Anyone with a child in the spitting distance age of a preschooler is likely to be familiar with Spidey and His Amazing Friends, the 2021 animated TV series that follows grade-school versions of Peter Parker, Miles Morales, and Gwen Stacy as they take on baddies across New York City. Their kiddo fans might even break out in song and try to talk to you about Patrick Stump.
Such is the intense patronage that Spidey inspires among today’s youngest kids, and by extension, their parents, willingly or not. So when news emerged that ICE had detained Liam Ramos, a 5-year-old Minnesota boy, it was the photos that broke me. Here is a literal preschooler wearing a Spider-Man backpack, just like all of our kids, as the hand of a much larger masked ICE agent holds onto his backpack, as if he were a flight risk. An oversized blue hat with bunny ears partially covers his face as he stares ahead blankly. Liam and his father will eventually be sent to an immigration detention center just outside San Antonio, but not before, as school officials reported, federal officers attempted to turn the child into “bait” by persuading him to knock on his own front door to see if there were other family members they could apprehend inside. Speaking to federal agents in a closed-door meeting, JD Vance defended ICE’s actions.
The flimsy politics of citizenship might seem like what distinguishes Liam’s story from the stories of our own offspring. But his innocence, like the innocence of all children, is unimpeachable. We know this child: his goodness, his go-to superheroes, his goofy hat. In Minneapolis, Liam is one of at least four children who have been detained in the last month. All of them attend the same school district, where half of the students are Latino. Similarly grotesque incidents involving kids are taking place across the country, including in Portland, Maine, where huge swaths of school populations are no longer attending out of fear of ICE. A recent analysis from the Marshall Project estimated that at least 3,800 kids, including 20 infants, have been detained since Donald Trump returned to office.

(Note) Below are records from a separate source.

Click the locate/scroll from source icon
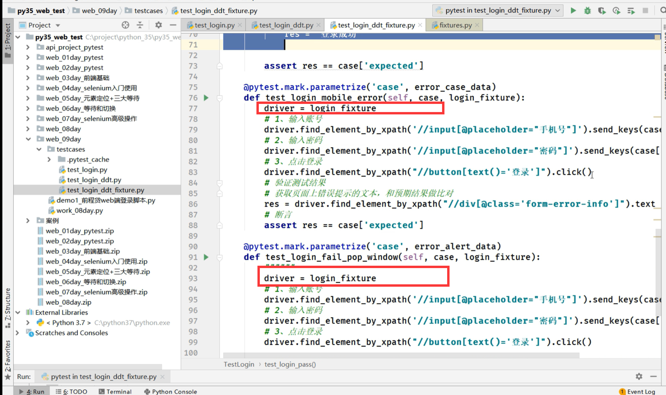The image size is (666, 395). coord(125,25)
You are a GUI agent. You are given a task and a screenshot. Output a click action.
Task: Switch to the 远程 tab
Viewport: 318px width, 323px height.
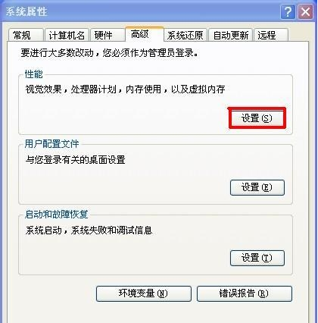tap(271, 35)
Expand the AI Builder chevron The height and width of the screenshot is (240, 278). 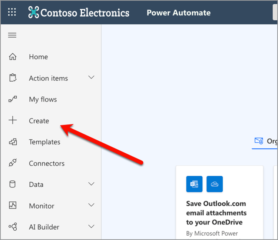coord(91,227)
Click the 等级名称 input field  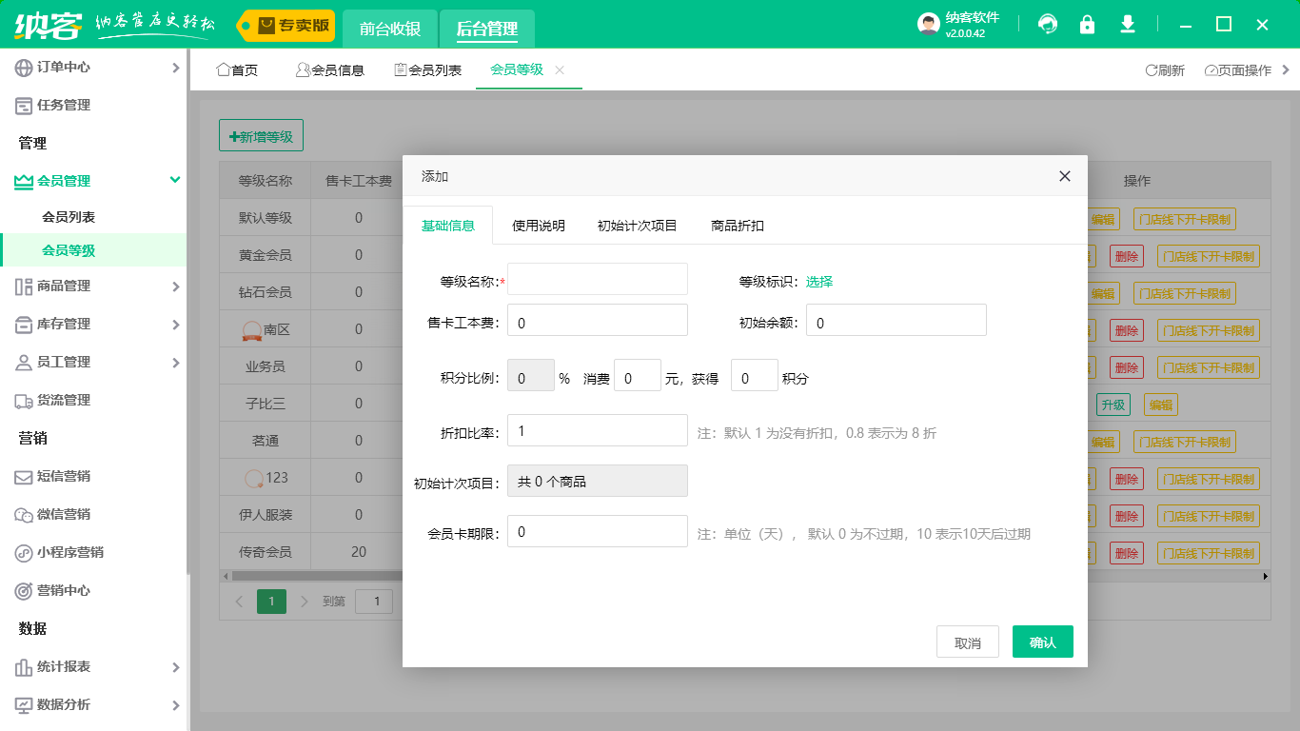click(x=597, y=279)
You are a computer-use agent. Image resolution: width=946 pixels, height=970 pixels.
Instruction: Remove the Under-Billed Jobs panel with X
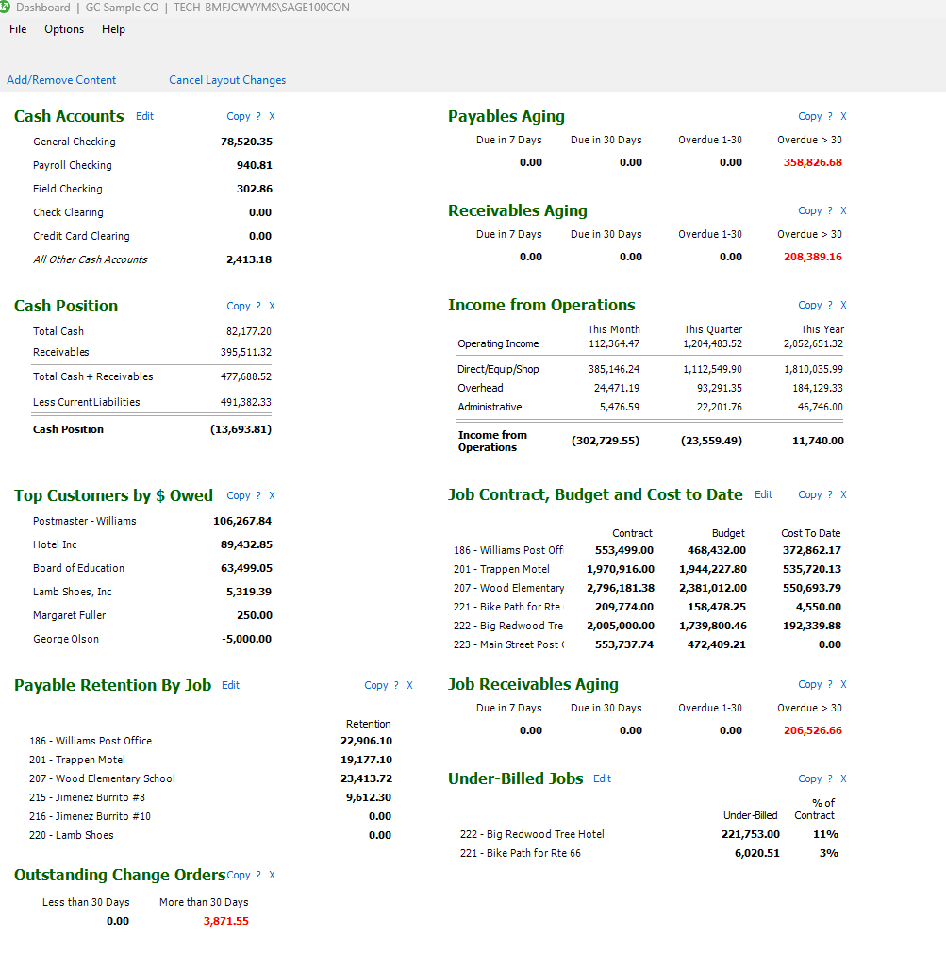[843, 779]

Something is deeply wrong if we, as a society, cannot agree that an administration that snatches up children, uses them as bait to hunt down others is not morally repulsive.
But, as with so much that has unfolded over the past year, reports of these horrors barely seem to break into our collective consciousness. We read them with disgust and protest in some shape, while the infinite loop of our paralysis ticks on. But excruciating images like Liam’s demand more.
To be clear, one does not need to see a Spider-Man backpack to evince the atrocities at play here. Nor do I need some kind of parenting parallel to understand that this child is like every child. But the power of these optics, their unique ability to clarify with a terrifying precision, that these kids could be any one of our own, should puncture some well-fortified defenses. Because something is deeply wrong if we, as a society, cannot agree that an administration that snatches up children, uses them as bait to hunt down others, is not morally repulsive.
So what now? Democrats, occupied with writing angry letters and demanding that mean tweets be taken down, are proving to be feckless. But the people of Minneapolis are resisting in ways that we can all learn from: showing up in the thousands every day to say that enough is enough. Putting down our capitalistic instincts to stage large-scale economic blackouts. Tailing ICE and making it clear that their fascist levels of terror won’t go unwitnessed, with the hope that it may not continue to go unpunished.
As for the rest of us who don’t live in Minneapolis, bearing witness to these images of Liam is the least we can do.